(Data listing)
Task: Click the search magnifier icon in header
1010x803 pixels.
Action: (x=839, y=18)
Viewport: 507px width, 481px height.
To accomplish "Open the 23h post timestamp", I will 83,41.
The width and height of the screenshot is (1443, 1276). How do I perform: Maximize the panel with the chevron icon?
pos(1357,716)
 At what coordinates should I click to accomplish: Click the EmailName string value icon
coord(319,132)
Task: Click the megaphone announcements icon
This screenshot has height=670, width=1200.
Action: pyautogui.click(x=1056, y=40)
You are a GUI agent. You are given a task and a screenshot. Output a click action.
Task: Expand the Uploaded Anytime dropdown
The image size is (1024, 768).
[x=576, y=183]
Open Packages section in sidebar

§ Given task: Rewrite the records from the line containing "At what coordinates" through the end of the records, requests included, adding 7 to every coordinate in the answers.

§ Task result:
 At what coordinates should I click to accomplish: Click the EmailName string value icon
coord(326,139)
Task: Click the megaphone announcements icon
This screenshot has height=670, width=1200.
Action: pyautogui.click(x=1063, y=47)
You are a GUI agent. You are given a task and a screenshot. Output a click action.
Task: Expand the Uploaded Anytime dropdown
The image size is (1024, 768).
[x=583, y=190]
Open Packages section in sidebar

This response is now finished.